Cameron Clear

No. 85
- Position: Tight end

Personal information
- Born: February 25, 1993 (age 33) Memphis, Tennessee U.S.
- Listed height: 6 ft 5 in (1.96 m)
- Listed weight: 273 lb (124 kg)

Career information
- High school: Central (Memphis)
- College: Texas A&M
- NFL draft: 2015: undrafted

Career history
- Pittsburgh Steelers (2015)*; Indianapolis Colts (2016)*; San Antonio Commanders (2019); Seattle Dragons (2020);
- * Offseason or practice squad member only
- Stats at Pro Football Reference

= Cameron Clear =

American football player (born 1993)

Cameron Michael Clear (born February 25, 1993) is an American former football tight end. He played college football at Texas A&M, and signed with the Pittsburgh Steelers after going undrafted in the 2015 NFL draft. Clear was also a member of the Indianapolis Colts, San Antonio Commanders, and Seattle Dragons.

==Early life==
During high school, Clear played football and basketball at Central High School in Memphis, Tennessee. As a power forward on his high school basketball team, he averaged 12 points and 4 rebounds a game for a team that ended with a record of 21–9 and finish fourth in the state. On the football team he played tight end and defensive line. For his junior season in 2009, he hauled in a total of 26 receptions, for 412 receiving yards, and 2 touchdown receptions. As a defensive lineman he made 62 tackles and 11 sacks on the season. The following year, he amassed 18 catches, 250 receiving yards, 6 receiving touchdowns at tight end, as well as, 60 tackles and 8 sacks on defense. He finished his senior year ranked as the tenth overall defensive line prospect by Sporting News Top 100 for the class of 2011.

==College career==
===Freshman season===
Coming out of high school, Clear committed to Tennessee. As a true freshman in 2011, he played tight end and special teams. Against Middle Tennessee in week 10 he made his only catch of the season for 4 yards. He received his first start during week 12 against Vanderbilt.

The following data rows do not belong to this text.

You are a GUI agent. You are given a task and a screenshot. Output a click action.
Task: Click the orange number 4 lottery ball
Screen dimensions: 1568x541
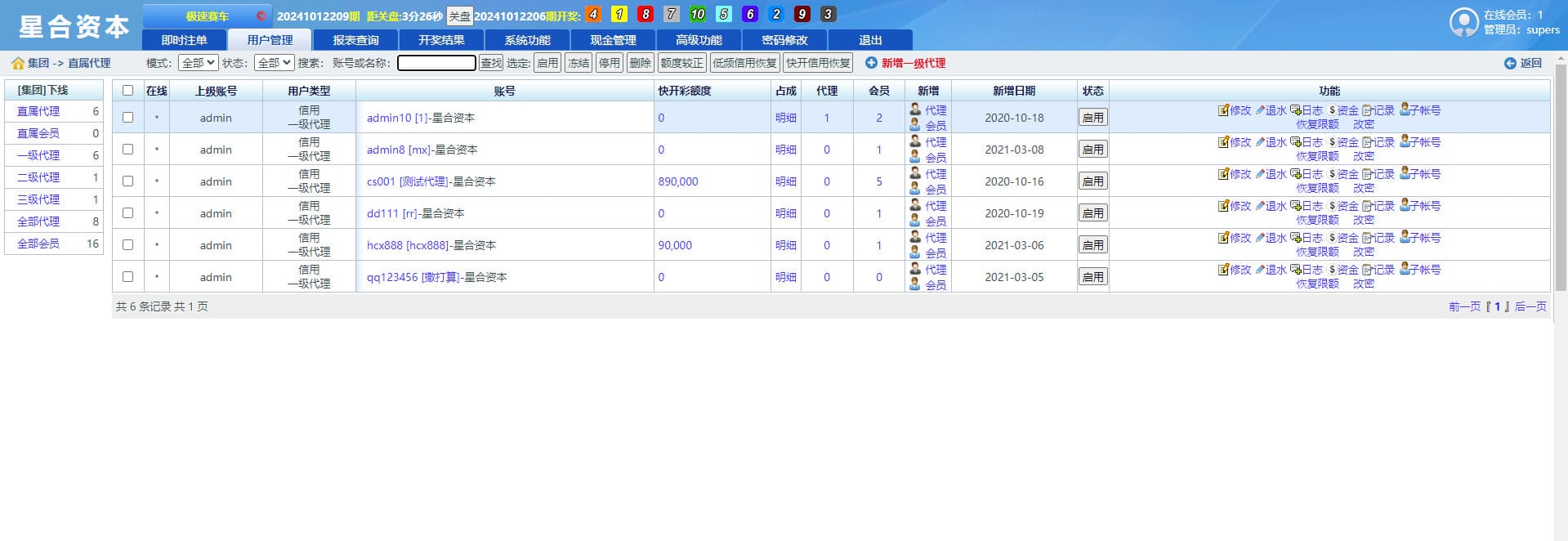pyautogui.click(x=593, y=15)
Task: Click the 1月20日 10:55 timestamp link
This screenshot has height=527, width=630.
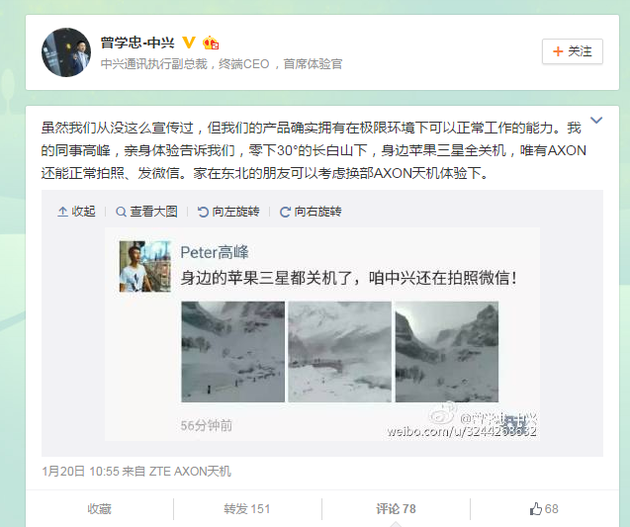Action: [x=80, y=471]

On May 25, 2012, Tennessee head football coach Derek Dooley announced that Clear would be dismissed from Tennessee. This came after he was charged with felony theft for stealing a laptop from a member of the Vol's baseball team. Before he was kicked off the team, he was expected to be the second tight end on the depth chart behind future NFL Player Mychal Rivera.

===Sophomore season===
On November 27, 2012, Clear officially committed to play tight end for Texas A&M University. Due to NCAA`s student transfer guidelines, Clear had to sit out his entire sophomore season as well as lose a year of eligibility. Since he wouldn't receive a scholarship until he was eligible, Clear transferred to Arizona Western College for his sophomore year.

===Junior season===
After attending Arizona Western College and sitting out his sophomore season, he finally debuted for Texas A&M but ended up having a mediocre season for coach Kevin Sumlin. He finished his junior season with 4 catches, 42 receiving yards, and a single touchdown reception.

===Senior season===
The following year, he again had a disappointing season, ending his year with 5 catches and 34 receiving yards. After graduating from Texas A&M with a degree in communications and having no eligibility left, his only option was to declare for the 2015 NFL draft although it was highly unlikely he would be drafted due to his performance during his tenure at A&M.

==Professional career==
===2015 NFL draft===
Although he was expected to go undrafted, Clear was still invited to perform at the NFL Combine. After the combine, the Pittsburgh Steelers scheduled a pre-draft visit with him and attended his pro day. A lot of scouts were skeptical due to the incident at Tennessee, concern with weight issues, and his lack of playing time throughout his collegiate career.

===Pittsburgh Steelers===
As expected, Clear went undrafted in the 2015 NFL draft. On May 2, 2015, Clear announced on his Twitter account that he had been signed as an undrafted free agent by the Pittsburgh Steelers.

Clear was waived by the Steelers on September 15, 2015.

===Indianapolis Colts===
On February 16, 2016, Clear signed with the Colts. He was waived on May 2, 2016.

===San Antonio Commanders===
On October 26, 2018, Clear signed with the San Antonio Commanders of the Alliance of American Football. The league ceased operations in April 2019.

===Seattle Dragons===
In October 2019, Clear was drafted by the Seattle Dragons in the ninth round of the 2020 XFL draft. After missing the first two games of the season with a non-football injury, he was placed on injured reserve on February 18, 2020. He was waived from injured reserve on March 12, 2020.